Word and item position data

----

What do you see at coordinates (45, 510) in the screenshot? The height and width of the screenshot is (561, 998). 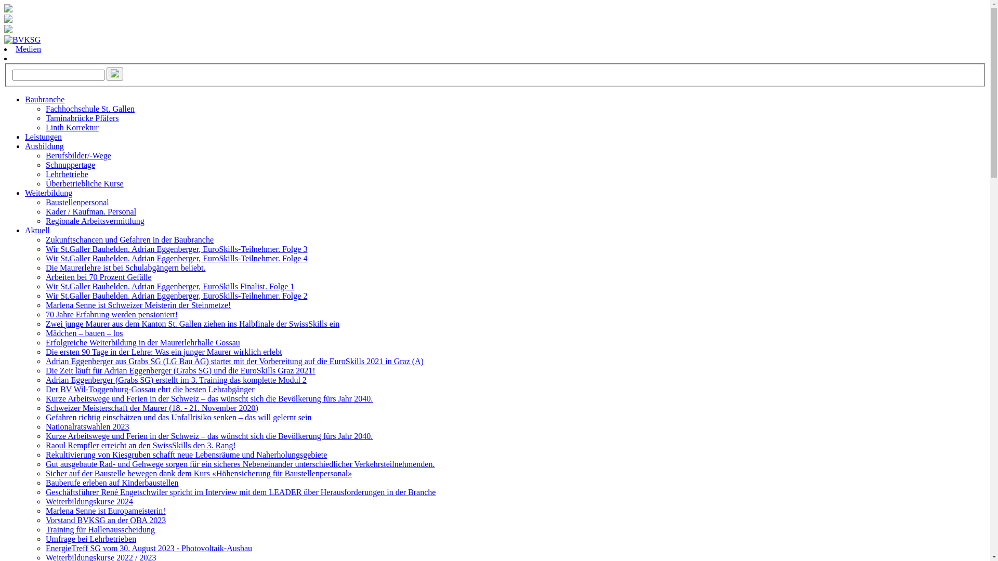 I see `'Marlena Senne ist Europameisterin!'` at bounding box center [45, 510].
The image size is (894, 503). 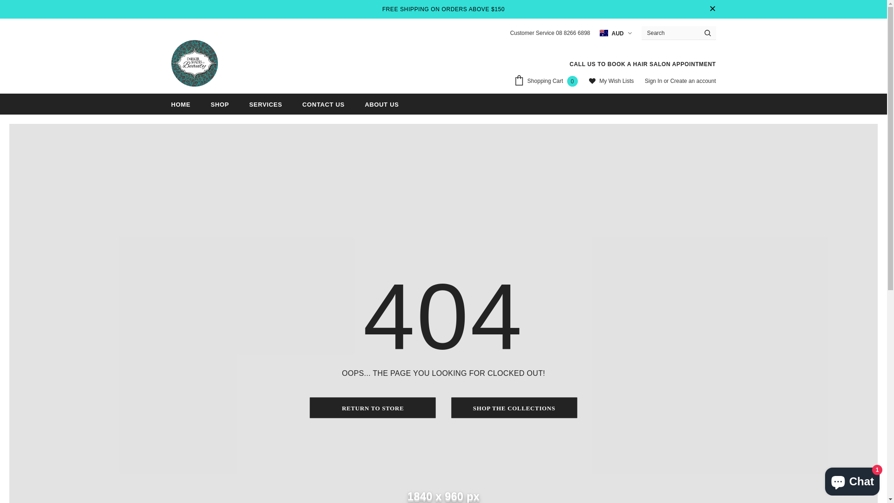 What do you see at coordinates (852, 479) in the screenshot?
I see `'Shopify online store chat'` at bounding box center [852, 479].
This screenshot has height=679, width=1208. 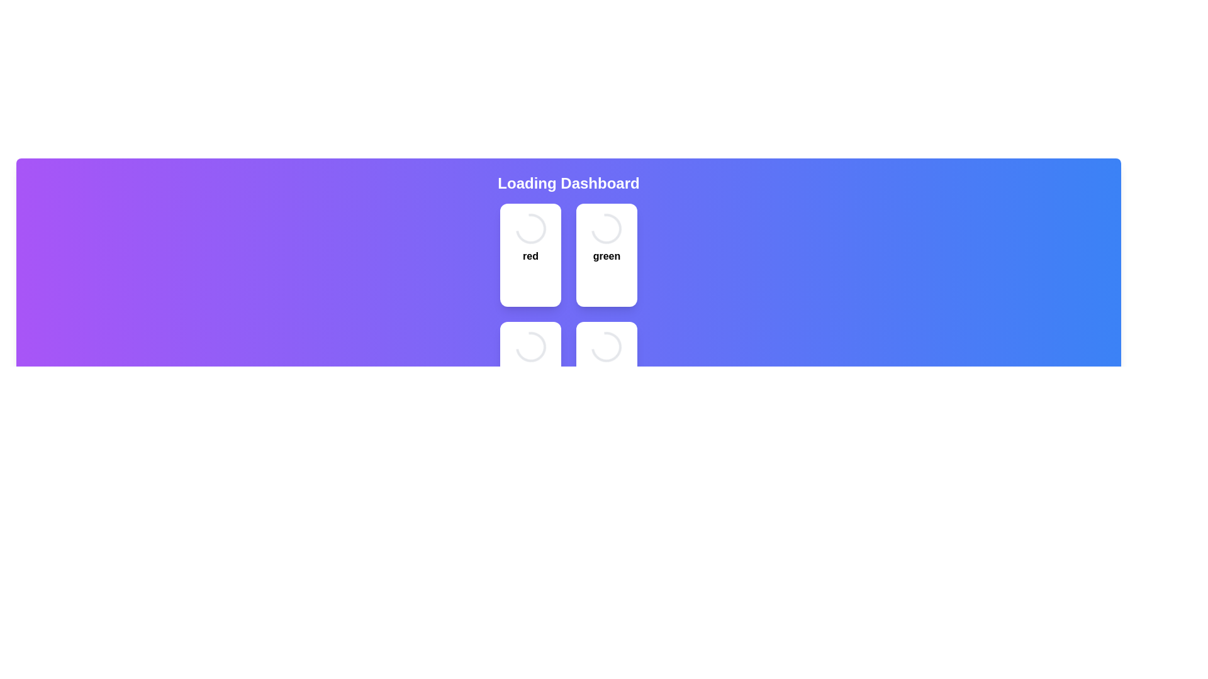 What do you see at coordinates (567, 314) in the screenshot?
I see `the grid layout containing loading indicators to navigate between items` at bounding box center [567, 314].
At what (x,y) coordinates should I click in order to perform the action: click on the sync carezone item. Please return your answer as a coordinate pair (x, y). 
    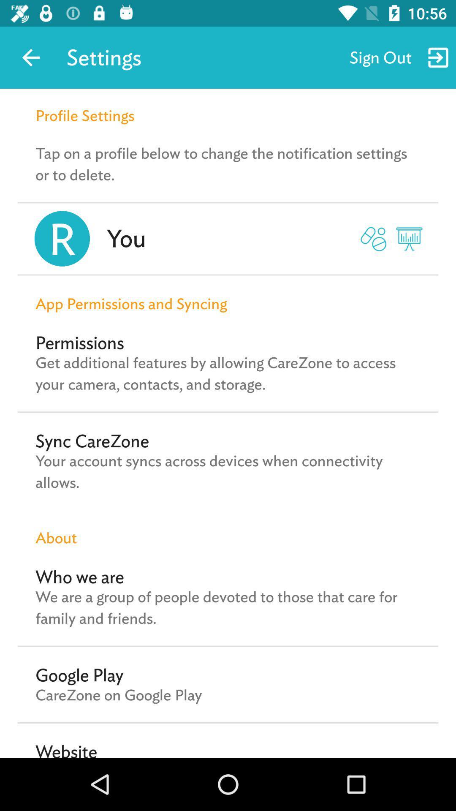
    Looking at the image, I should click on (92, 441).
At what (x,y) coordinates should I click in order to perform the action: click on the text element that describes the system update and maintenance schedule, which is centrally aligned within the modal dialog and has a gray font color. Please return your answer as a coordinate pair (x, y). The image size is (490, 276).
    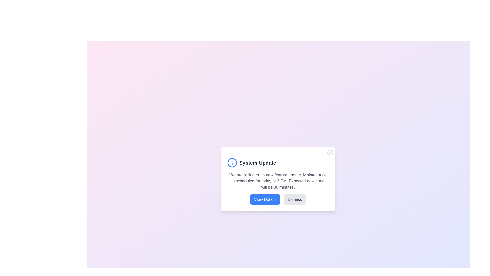
    Looking at the image, I should click on (278, 181).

----

→ Exercise details
List every line of the items above that contains the word "action", copying each line in full.

→ Task solution
At what (x,y) coordinates should I click in order to perform the action: click on the sync carezone item. Please return your answer as a coordinate pair (x, y). 
At what (x,y) coordinates should I click in order to perform the action: click on the text element that describes the system update and maintenance schedule, which is centrally aligned within the modal dialog and has a gray font color. Please return your answer as a coordinate pair (x, y). The image size is (490, 276).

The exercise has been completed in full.